のちのC++規格でさらに変更される場合があるため関連項目を参照してください。
概要
「エイリアステンプレート (alias templates)」は、テンプレートによって型の別名を定義する機能である。これによって、パラメータ化した型の別名付けができる。
エイリアステンプレートによる型の別名付けには、typedef
キーワードではなくusing
キーワードを使用する:
#include <vector>
// 型std::vectorに別名Vecを付ける。
// 要素型Tはパラメータ化する
template <class T>
using Vec = std::vector<T>;
int main()
{
// 要素型を渡してstd::vector型の別名を使用する
Vec<int> v;
v.push_back(3);
v.push_back(1);
v.push_back(4);
}
using
キーワードによる型の別名付けは、非テンプレートに対しても使用できる。
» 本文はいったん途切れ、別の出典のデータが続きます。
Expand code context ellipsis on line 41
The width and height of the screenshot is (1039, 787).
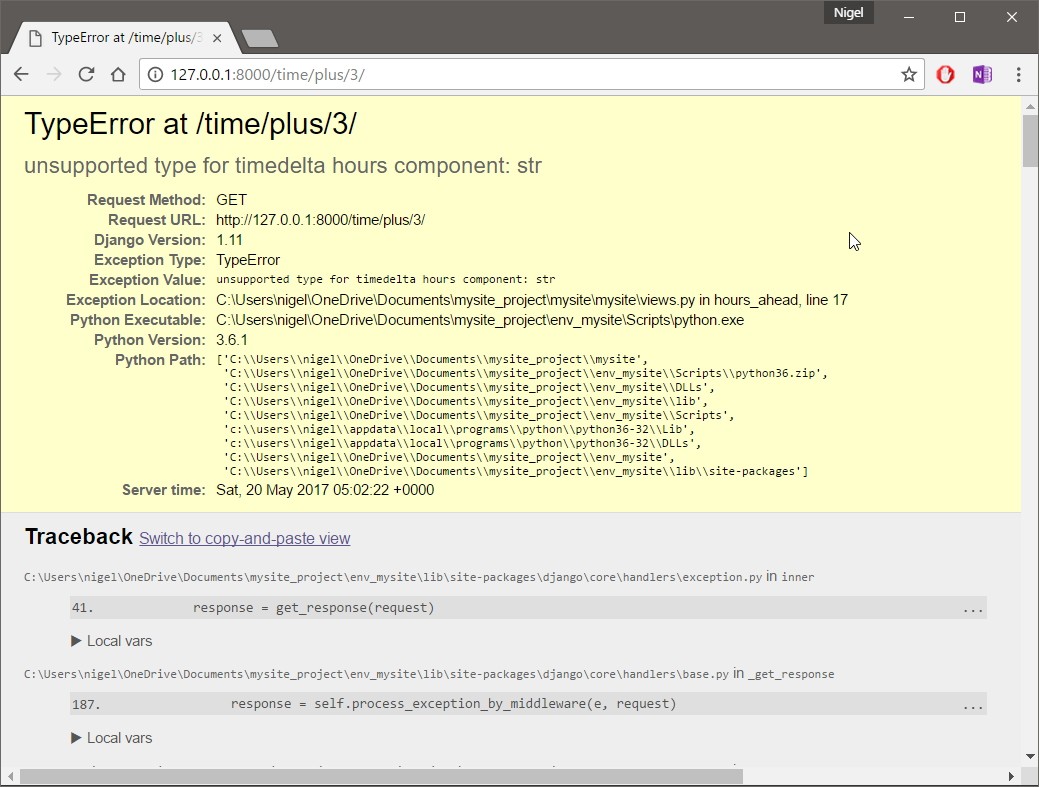coord(972,608)
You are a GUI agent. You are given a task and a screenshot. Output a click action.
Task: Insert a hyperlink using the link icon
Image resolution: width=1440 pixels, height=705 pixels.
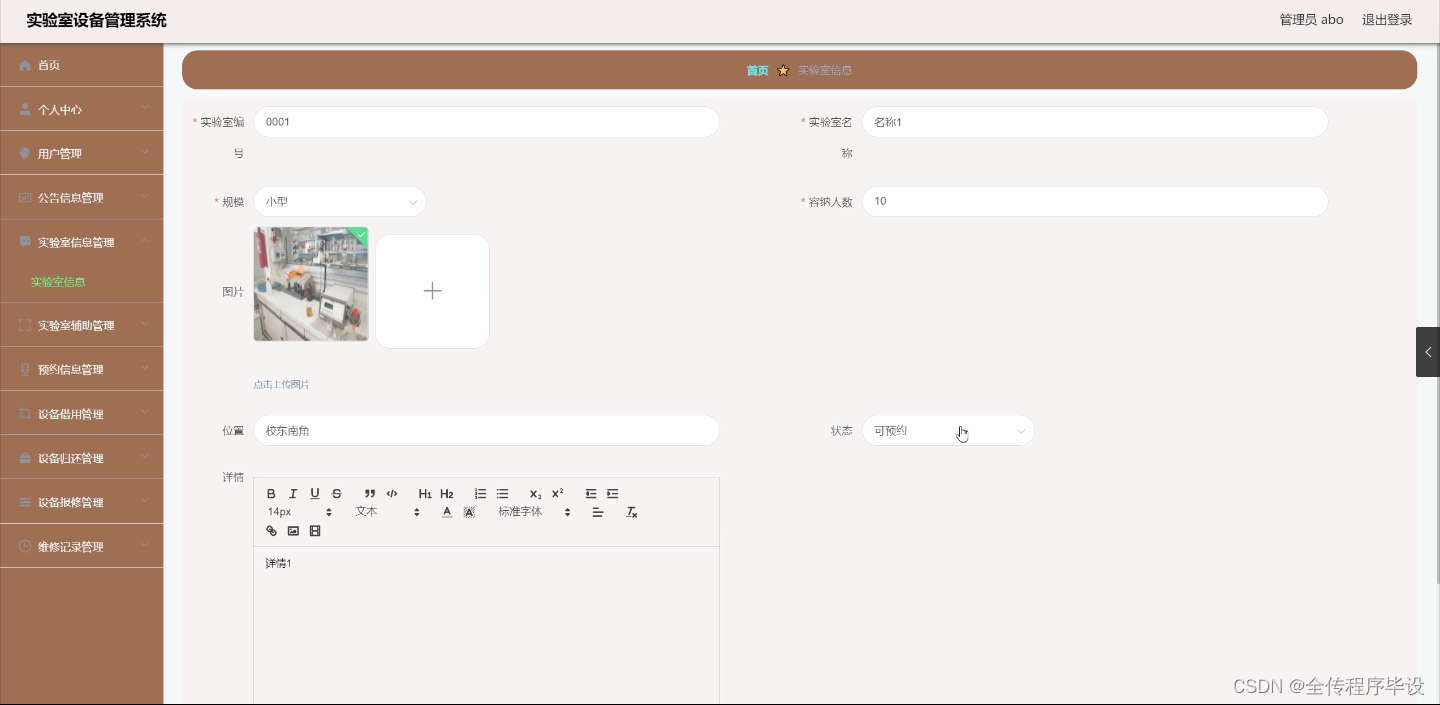pos(271,531)
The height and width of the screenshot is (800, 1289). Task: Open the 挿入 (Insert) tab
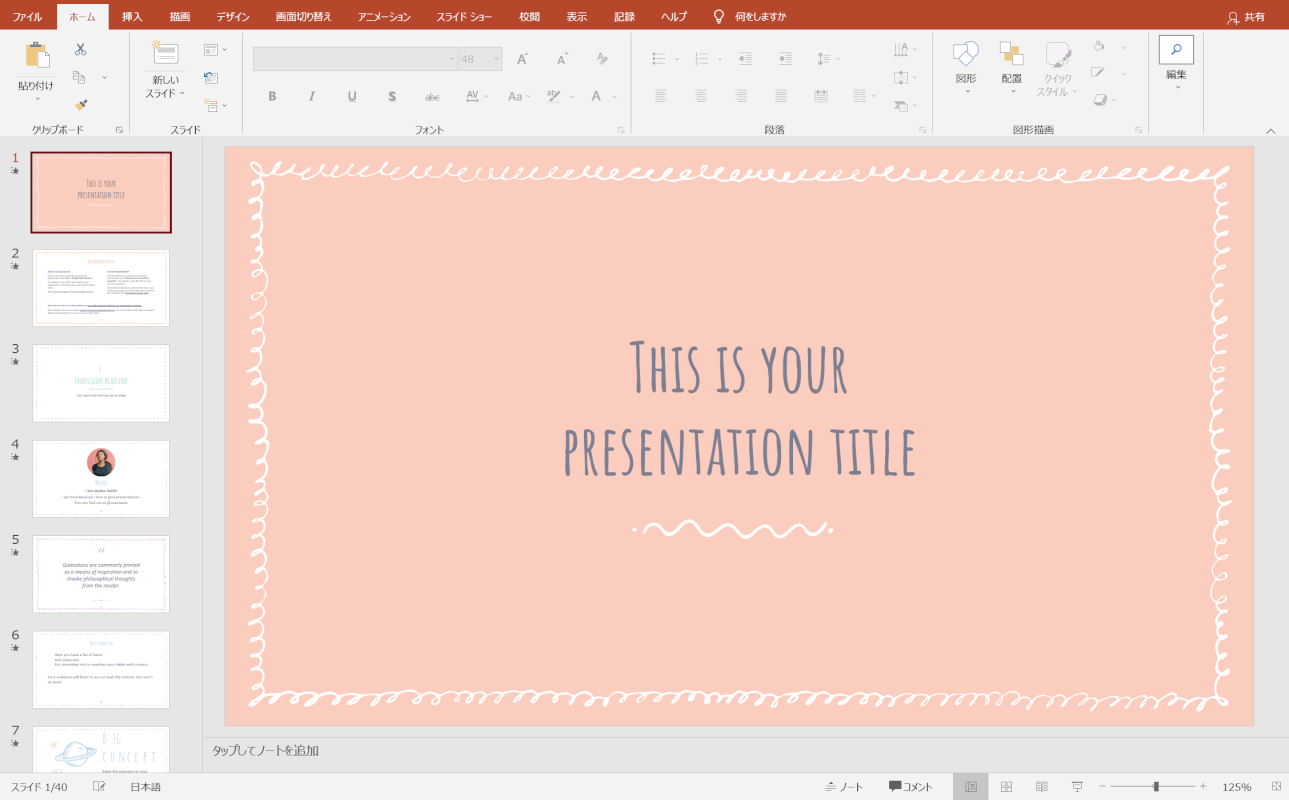[x=132, y=17]
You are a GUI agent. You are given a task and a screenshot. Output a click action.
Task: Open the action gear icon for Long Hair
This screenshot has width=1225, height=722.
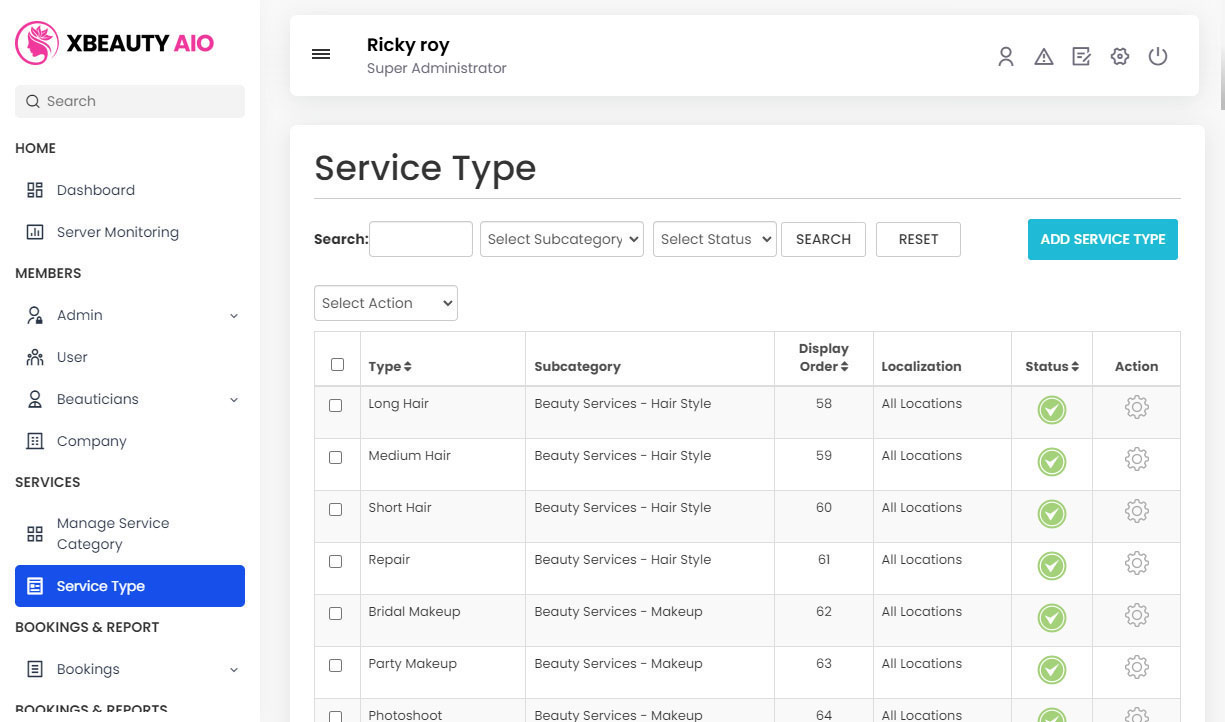1136,408
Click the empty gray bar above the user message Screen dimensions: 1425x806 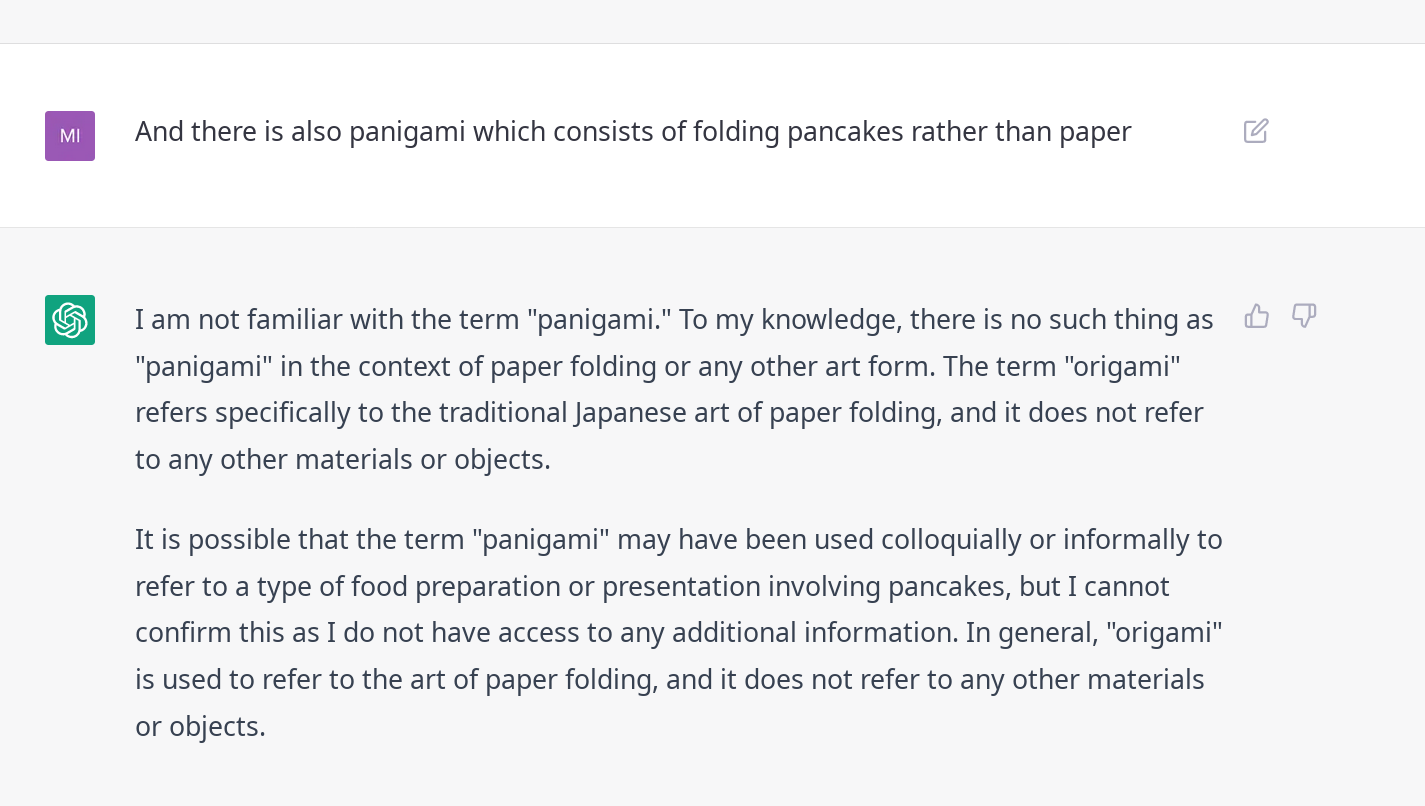pos(712,21)
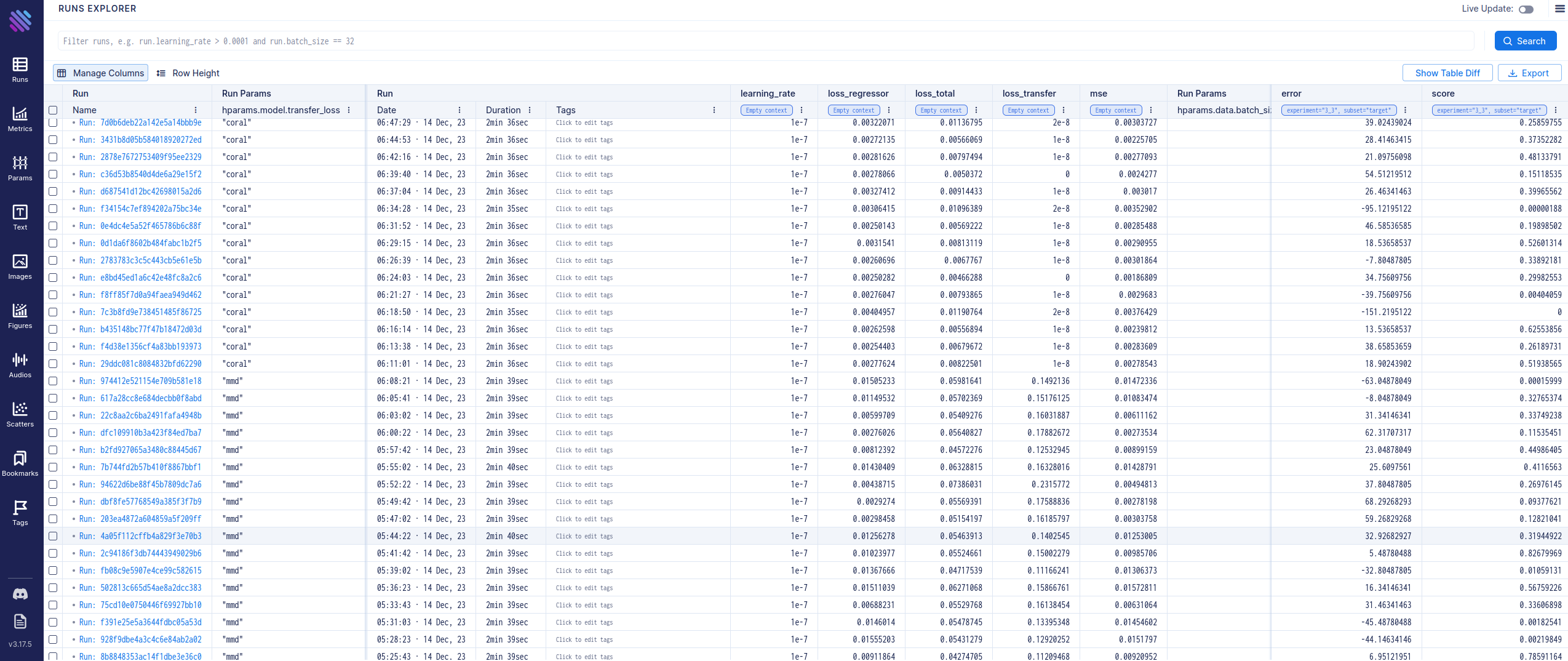Open the Discord community icon
The height and width of the screenshot is (661, 1568).
click(20, 594)
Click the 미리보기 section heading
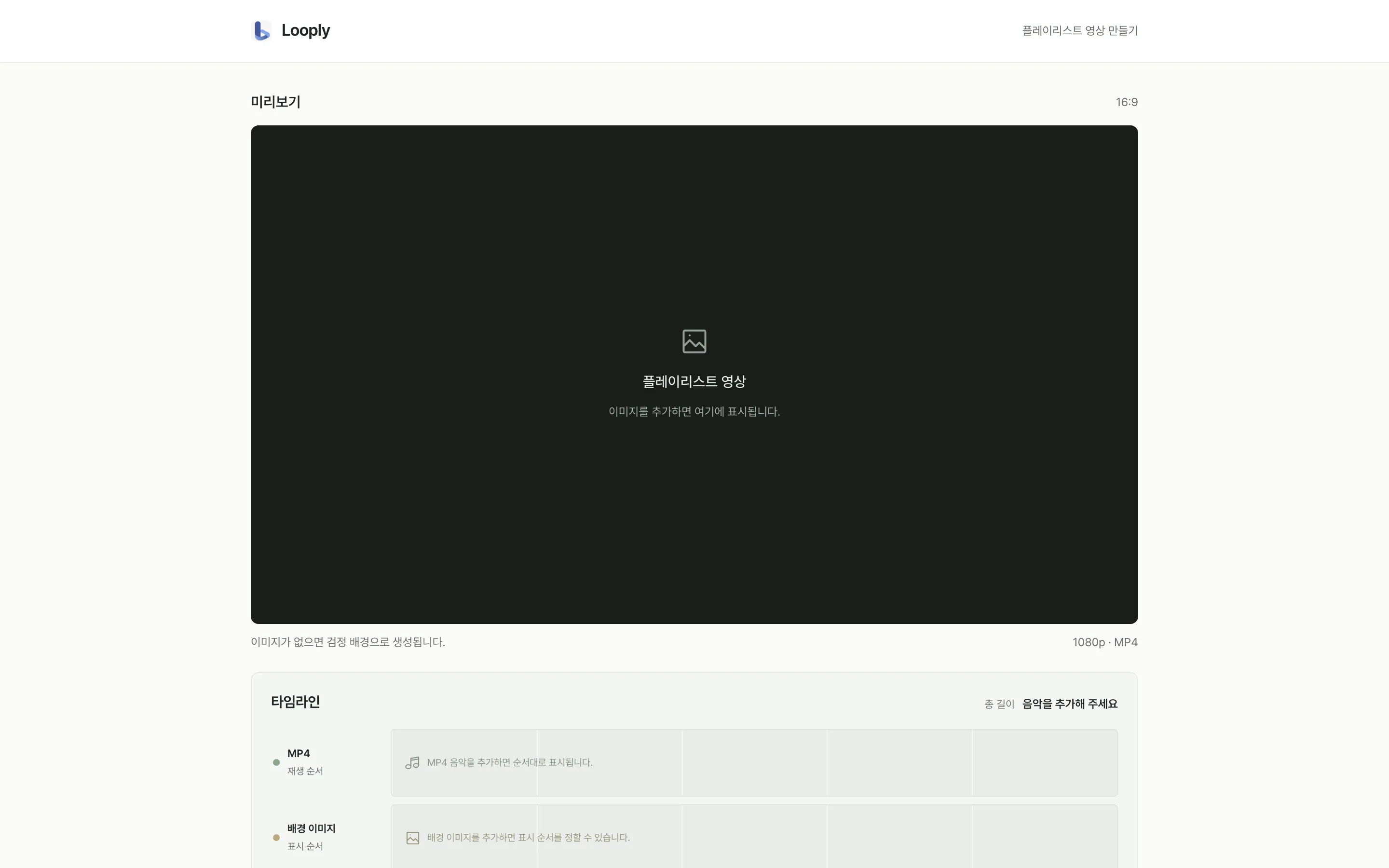 click(275, 102)
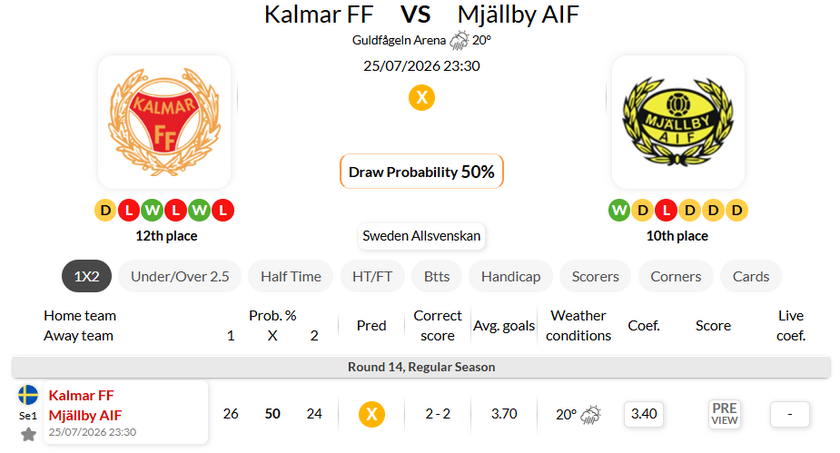Click the Swedish flag league icon
840x453 pixels.
point(28,395)
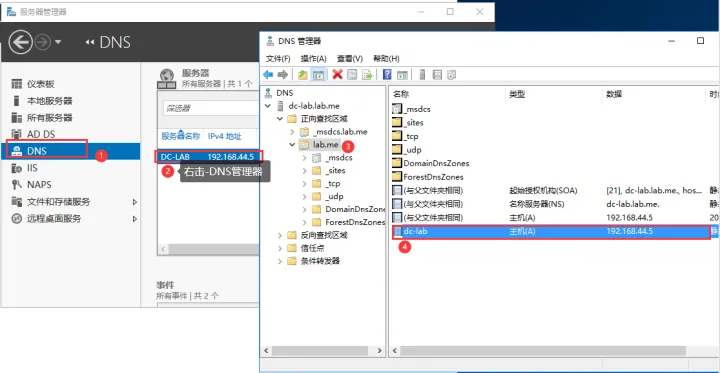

この機能を「エイリアス宣言 (alias declaration)」という:
int f(int, int) { return 0; }
// int型にIntegerという別名を付ける
using Integer = int;
// int型を2つパラメータとしてとり、int型を返す関数ポインタに、
// FunctionPointerという名前を付ける
using FunctionPointer = int(*)(int, int);
// decltypeと組み合わせることで、
// 特定関数への関数ポインタの型をより簡単に取得できる
using FunctionPointerByDecltype = decltype(&f);
仕様
- テンプレートによる型の別名付けは、
using
キーワードによるもののみを許可し、typedef
キーワードに対しては許可しない -
エイリアステンプレートによって付けられた型の別名と元の型は等価と見なされ、それらの間でオーバーロードはできない
template <class T> using Vec = std::vector<T>; template <class T> void f(const Vec<T>&) {} template <class T> void f(const std::vector<T>&) {} // コンパイルエラー!再定義と見なされる
-
エイリアステンプレートに対しては、明示的な特殊化、および部分特殊化を許可しない
この機能が必要になった背景・経緯
エイリアステンプレートがなかったころは、パラメータ化した型の別名付けとして、クラステンプレートを使用していた:
template <class T>
struct Vec {
typedef std::vector<T> type;
};
Vec<int>::type v;
v.push_back(3);
このような回避策は標準ライブラリでも、std::allocator
クラスのrebind
で使用されている。T
型のメモリアロケータを使用している状況でほかの型をアロケートする必要ができた際には、U
型をアロケートするstd::allocator
型を取得する機能が必要とされる。そのような状況のために用意されているrebind
は、以下のように定義される:
template <class T>
struct allocator {
template <class U>
struct rebind { typedef allocator<U> other; };
};
typedef allocator<void> void_alloc;
// int型をアロケートするallocator型を取得
typedef void_alloc::rebind<int>::other int_alloc;
前述した例での::type
や、アロケータの例でのother
は冗長であり、必要とされることが多いこの機能には言語サポートが求められた。こういった経緯から、パラメータ化した型の別名付けが、言語機能としてサポートされることとなった。